Сефи пишет на своих плакатах «Давай, мама», рассыпает кубики лего, выкладывает игрушки со связанными руками. Плакатов полтора десятка, они лежат полосой на тротуаре вдоль бульвар Шауль ха-Мэлах, прямо за углом Библиотеки Бейт-Ариэла. Сефи – профессиональный художник, живописец. Не отрываясь от работы, он говорит: «Не знаю, как это назвать, и не знаю, сколько всего плакатов в проекте. Да, вы можете указать мое имя, но пи-ар мне не нужен. Это мое мнение, я обращаюсь ко всем» Не попадались мне больше надписи на русском языке, но в числе других Сефи использует русский. Это было 8 ноября, а 26-го плакатов было 23, и они переместились на площадь перед Музеем искусств. Значит, Сефи продолжает работать.
Хила Галили – промышленный дизайнер. В этот же день 8 ноября она монтировала свой объект на этой же площади (название «Площадь похищенных» мне не кажется удачным. Быстрая реакция общества понятна, но надеюсь, название будет переосмыслено). Как потом оказалось, этот объект был первым. Почему мне кажется важным фиксировать даты? Хила поясняет: «Я участвовала во всех протестных акциях, начиная с весны этого года. Сейчас я тоже хочу высказать свое отношение к происходящему, и это не важно, что я дизайнер. Для этого мне не нужны галереи и чьи бы то ни было разрешения» 26 ноября я застала уже развернутую инсталляцию Хила Галили (без указания авторства): четыре объекта по периметру и пятый – сломанные качели, опять белоснежные – в центре. Чуть позже я вернусь к работам крупнейшего художника современности Кристиана Болтански, но здесь нельзя не отметить реплику «алтарей» Болтански: Хила ограждает приватные детские места как места травмы (не будем множить ассоциации, чтобы не ограничивать зрителя/читателя)

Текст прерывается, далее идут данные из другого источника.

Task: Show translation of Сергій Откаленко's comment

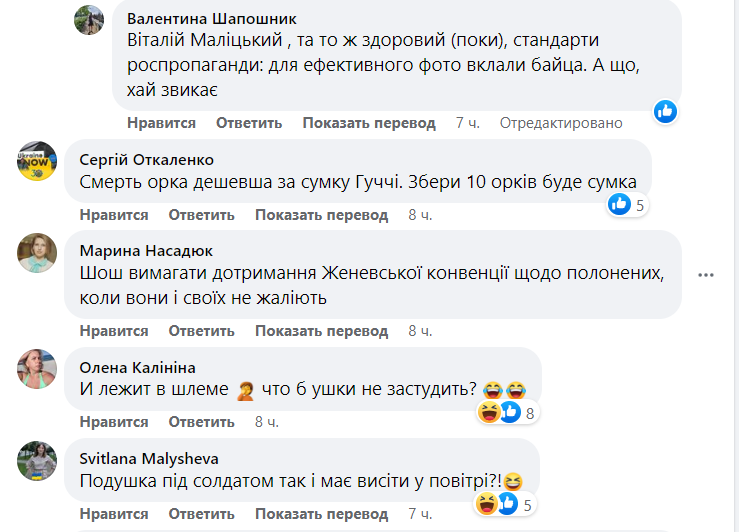Action: 321,215
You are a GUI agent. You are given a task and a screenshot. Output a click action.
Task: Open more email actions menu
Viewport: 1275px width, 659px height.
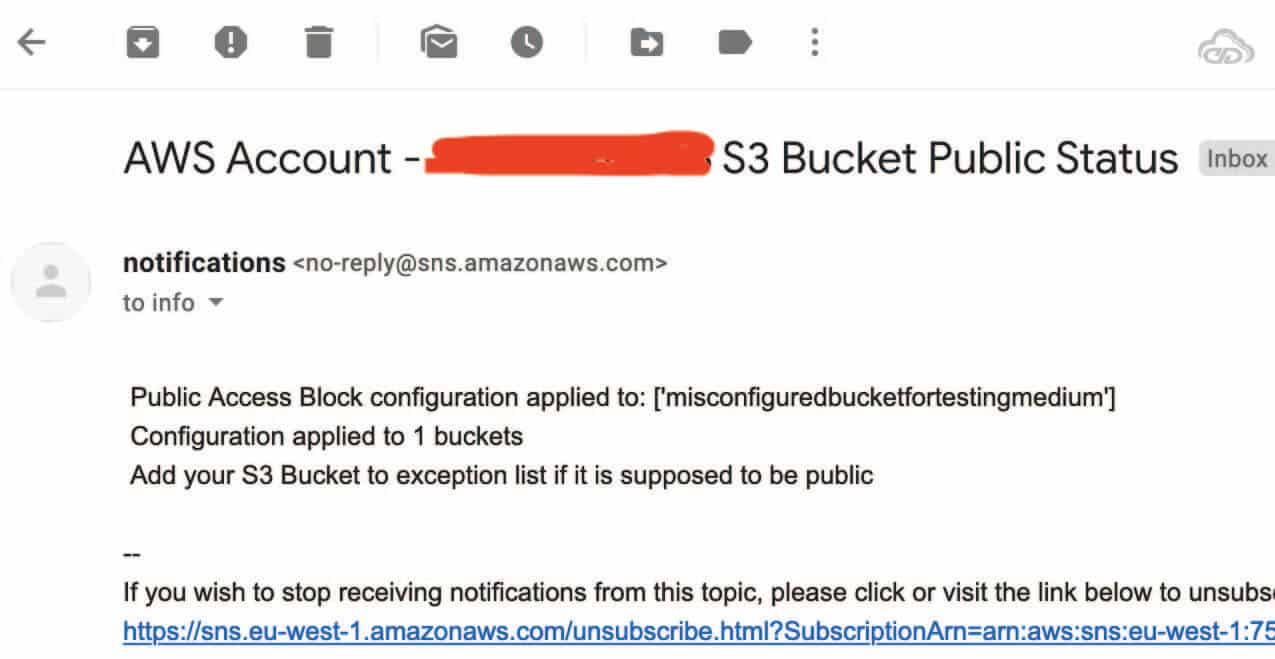(x=814, y=42)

Еще один важный вопрос – о согласованиях и т.д. Во-первых, известен опыт недемократичных стран, где они необходимы, а во-вторых, одно из утверждений в современной урбанистике звучит как «Это наш город!». Идея, в частности, объясняет желание/возможность петь и танцевать публично во время тяжелых кризисов, репрессий и т.д. Из моих наблюдений: выглядит это шокирующе. Но впечатления, конечно, могут быть разными.
Так или иначе, художники хотят дестабилизировать и конкретного зрителя, и городской социально-культурный ландшафт.

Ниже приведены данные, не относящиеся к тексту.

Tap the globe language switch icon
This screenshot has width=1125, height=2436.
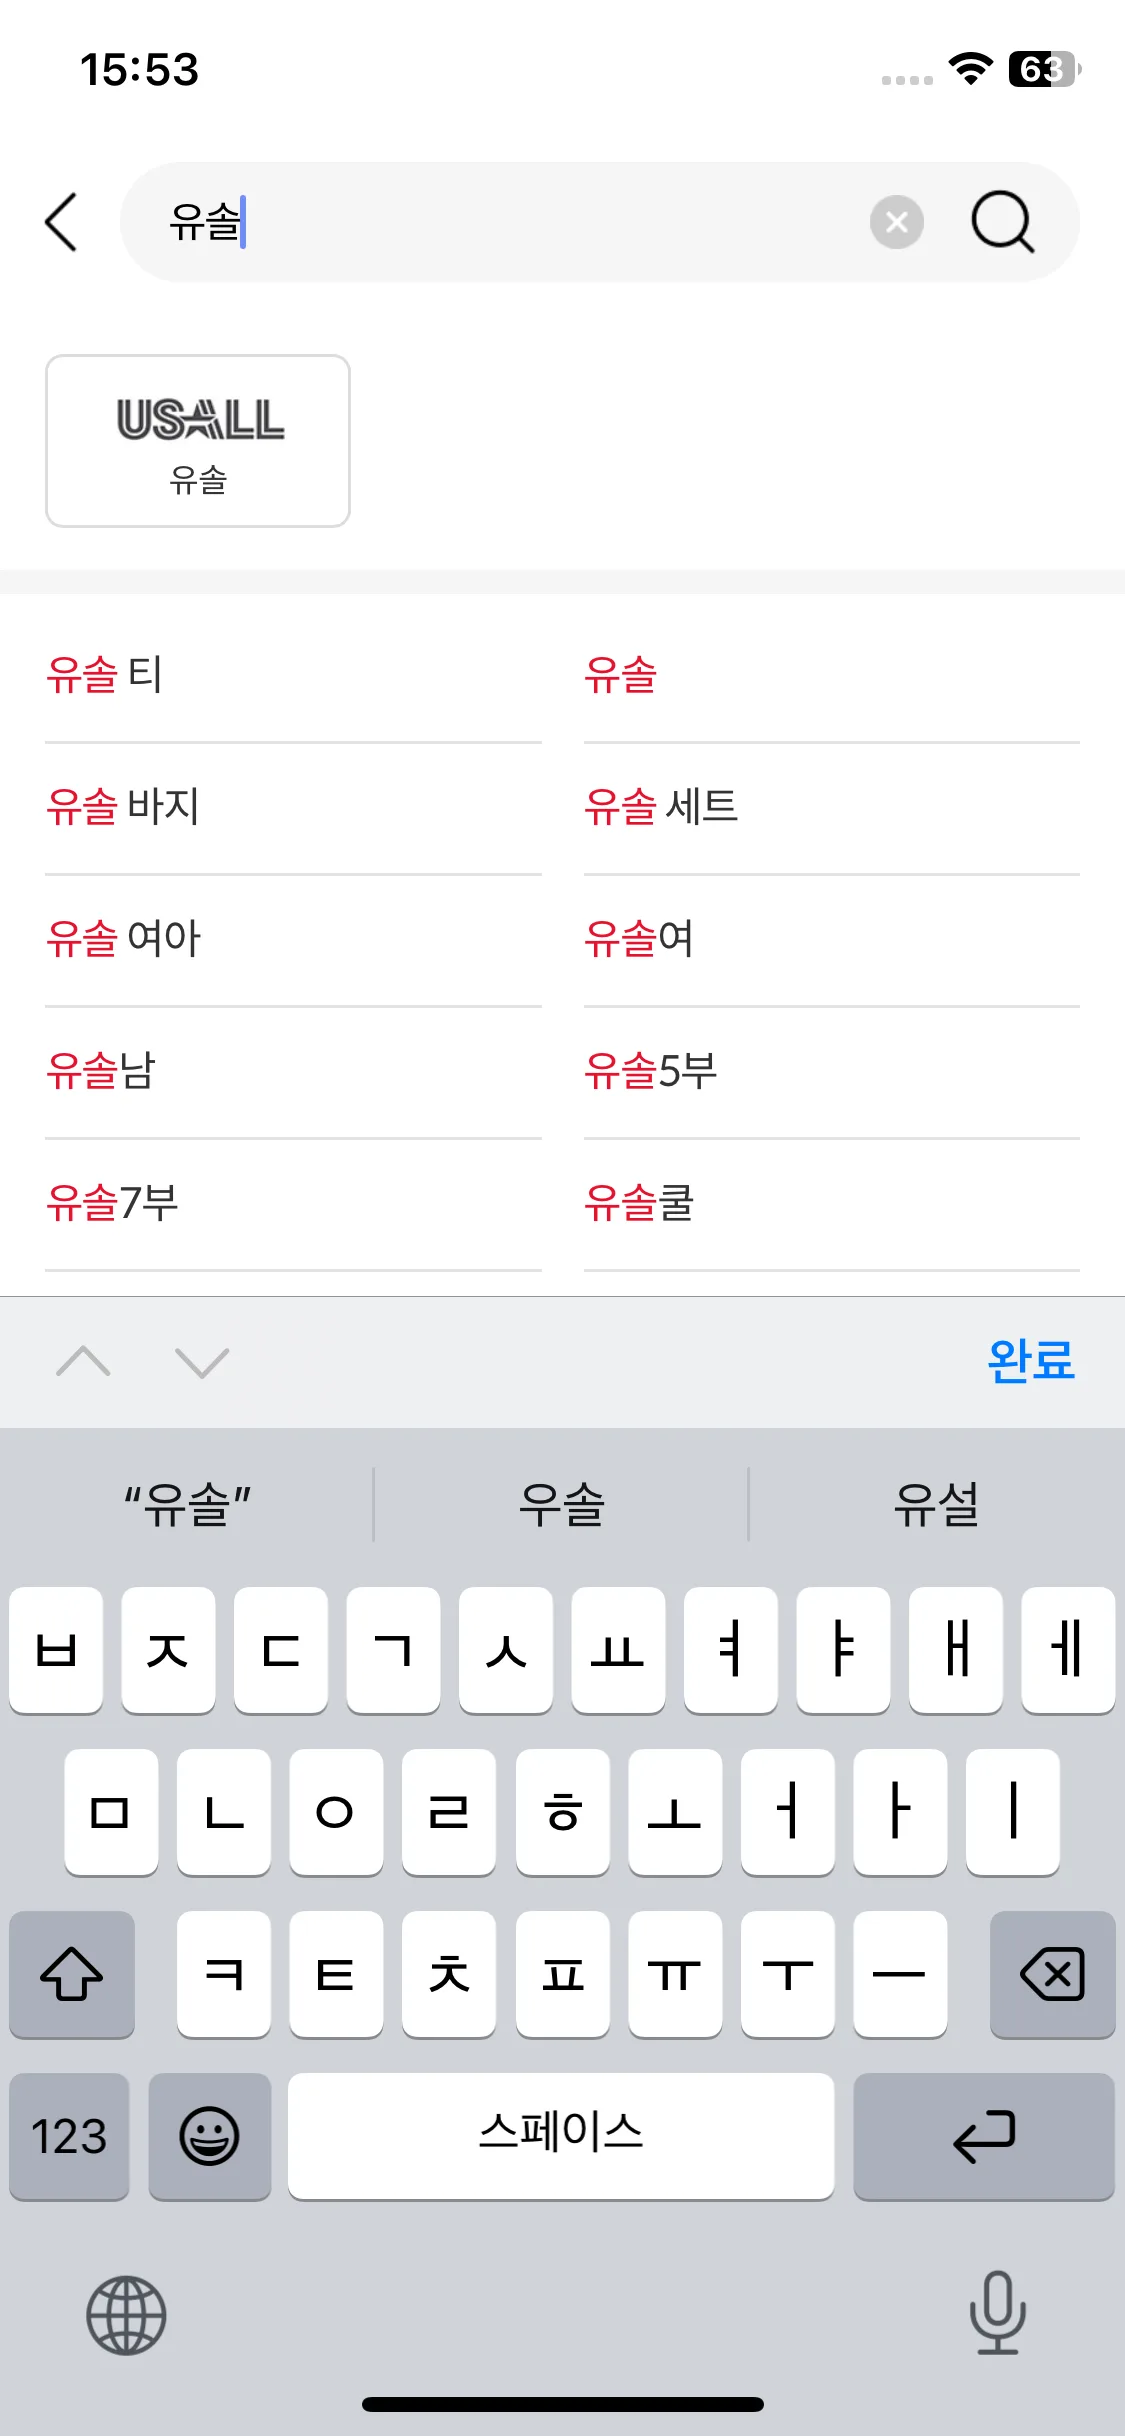[x=126, y=2315]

Вернемся к «Субботнему столу»: у него уже есть своя история. Появилось вино для кидуша, желтые ленты с цветами. В разных странах стол рождается заново – без хал, и это уже не про шаббат; Беверли Хилс, Брюссель, Сидней, Вашингтон, Рим, Париж… Или вдоль стола появляются высокие детские стульчики и фартучки для малышей. В Тель-Авиве им положили зимние шапочки. Нет названий этому пространству.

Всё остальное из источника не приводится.